Overview
- After the Bremen IMK, the federal government signaled it will propose modifying the Erste Sprengstoffverordnung to let states and municipalities ban the full F2 range, but no nationwide ban was agreed and no change to the Sprengstoffgesetz was announced.
- Berlin officials say a broad prohibition inside the S‑Bahn ring could be prepared once rules change, with any overhaul expected no earlier than New Year 2026/27; existing targeted ban zones remain in place this year.
- North Rhine-Westphalia’s Herbert Reul backs prohibitions in dense inner cities under a locally tailored approach, and measures range from new no‑fireworks zones in Cologne, Düsseldorf and Münster to Föhr’s islandwide F2 ban with fines up to €10,000 this New Year.
- The police union delivered a petition with more than 2.2 million signatures for a private‑fireworks ban as health, animal‑welfare and environmental groups press for curbs, while the fireworks industry opposes broad prohibitions and disputes claims about injuries and emissions.
-.-.-
Brief A.
Copy the part of the overview on fireworks bans starting at "- Berlin officials" and ending at "injuries and emissions.".
Brief B.
Answer these from the overview on fireworks bans:
(i) How many signatures did the police union's petition have?
(ii) What is the highest fine under Föhr's islandwide F2 ban?
(iii) What is the earliest New Year any Berlin overhaul is expected?

Information shown.
-.-.-
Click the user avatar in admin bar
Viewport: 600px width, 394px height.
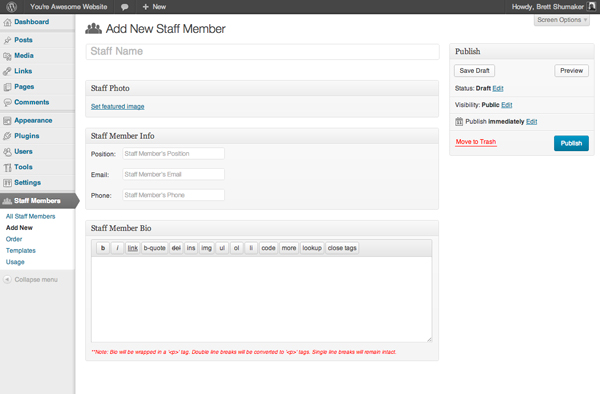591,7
-.-.-
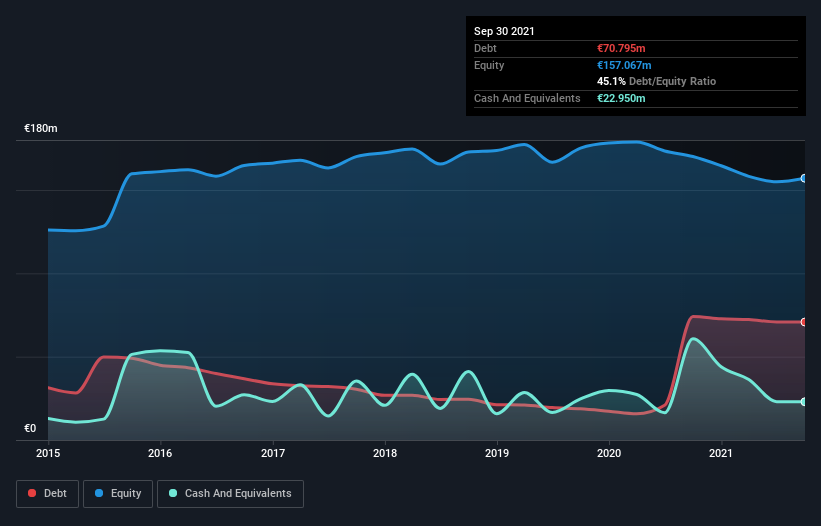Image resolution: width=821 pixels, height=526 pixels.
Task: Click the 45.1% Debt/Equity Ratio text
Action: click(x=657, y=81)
-.-.-
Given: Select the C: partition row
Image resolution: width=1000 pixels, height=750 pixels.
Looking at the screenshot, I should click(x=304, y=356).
-.-.-
Response area A.
- Berlin officials say a broad prohibition inside the S‑Bahn ring could be prepared once rules change, with any overhaul expected no earlier than New Year 2026/27; existing targeted ban zones remain in place this year.
- North Rhine-Westphalia’s Herbert Reul backs prohibitions in dense inner cities under a locally tailored approach, and measures range from new no‑fireworks zones in Cologne, Düsseldorf and Münster to Föhr’s islandwide F2 ban with fines up to €10,000 this New Year.
- The police union delivered a petition with more than 2.2 million signatures for a private‑fireworks ban as health, animal‑welfare and environmental groups press for curbs, while the fireworks industry opposes broad prohibitions and disputes claims about injuries and emissions.

Response area B.
(i) More than 2.2 million
(ii) €10,000
(iii) New Year 2026/27